She wanted to say something out loud, but she didn’t know what.

  She let go of a long breath and watched it smoke out in front of her. Used to be she thought that meant something, when you could see your breath in front of you, like it was something coming out of you that only had shape on cold days.

  It didn’t mean anything.

  She pretended she was smoking. She closed her eyes and drew a breath in and put her fingers up to her mouth and imagined that she was lipping an American Spirit. And then she exhaled. The fact that her index and middle fingers smelled like tobacco from smoking her father’s hand-rolled cigs was almost enough to fool her into thinking it was the real thing.
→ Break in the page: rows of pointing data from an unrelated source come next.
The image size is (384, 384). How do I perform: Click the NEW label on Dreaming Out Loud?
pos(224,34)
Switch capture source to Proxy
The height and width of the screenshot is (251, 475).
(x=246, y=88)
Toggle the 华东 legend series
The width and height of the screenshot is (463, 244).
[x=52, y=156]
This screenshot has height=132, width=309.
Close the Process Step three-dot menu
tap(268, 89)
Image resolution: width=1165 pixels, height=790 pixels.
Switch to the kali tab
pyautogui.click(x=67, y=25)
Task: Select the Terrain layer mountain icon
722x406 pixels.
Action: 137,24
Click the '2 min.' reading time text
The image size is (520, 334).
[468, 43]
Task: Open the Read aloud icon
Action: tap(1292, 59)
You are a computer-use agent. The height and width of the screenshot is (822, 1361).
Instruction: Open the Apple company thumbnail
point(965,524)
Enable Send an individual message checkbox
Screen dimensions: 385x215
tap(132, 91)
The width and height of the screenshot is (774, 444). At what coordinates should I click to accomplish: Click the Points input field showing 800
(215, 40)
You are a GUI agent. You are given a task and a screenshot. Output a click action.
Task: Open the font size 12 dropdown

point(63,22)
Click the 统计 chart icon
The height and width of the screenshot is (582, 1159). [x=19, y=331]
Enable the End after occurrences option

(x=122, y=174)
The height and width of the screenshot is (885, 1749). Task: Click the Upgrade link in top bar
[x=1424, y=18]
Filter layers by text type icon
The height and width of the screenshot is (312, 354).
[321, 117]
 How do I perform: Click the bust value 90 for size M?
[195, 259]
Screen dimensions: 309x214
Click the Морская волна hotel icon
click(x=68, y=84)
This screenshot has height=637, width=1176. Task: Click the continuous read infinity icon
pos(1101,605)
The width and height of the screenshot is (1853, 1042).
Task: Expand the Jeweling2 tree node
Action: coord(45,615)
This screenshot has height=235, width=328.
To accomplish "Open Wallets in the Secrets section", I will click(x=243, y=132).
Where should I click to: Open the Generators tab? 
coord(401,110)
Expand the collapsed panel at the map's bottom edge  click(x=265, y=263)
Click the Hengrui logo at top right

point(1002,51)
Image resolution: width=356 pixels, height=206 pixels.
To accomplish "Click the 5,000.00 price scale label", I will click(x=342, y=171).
  She heard something then, down the stairs, and looked to her left. The MTA guy in the booth was yelling at some kid for jumping a turnstile. He was on a microphone that echoed through the station. Alessandra watched the stairs, waiting for the kid to come charging up, guessing he was going to get caught since there wasn’t a train coming into the station.

  He showed up soon enough, limping, holding the railing, not moving very quickly. He was definitely going to get caught, this kid. Alessandra didn’t know many things about breaking the law but she guessed it was ill-advised to try to jump a turnstile and skip a fare if you were crippled.

  The kid was breathing heavily, looking over his shoulder, and he was palming something she thought was a cell phone. When she realized it was a gun, she stood up and hurried all the way down to the end of the platform.

  He got to the top of the stairs and looked at her and then he jerked his head around in every direction. He seemed upset that there wasn’t a train and he stomped his bad leg.

  Alessandra noticed that his pants were wet. She put her head down.

  “Yo,” the kid said.

  She turned and faced the tracks.

  “Lady,” the kid said, and she could hear that he was coming over to her. “I know you. I saw you with Stephanie Dirello at the fire yesterday.”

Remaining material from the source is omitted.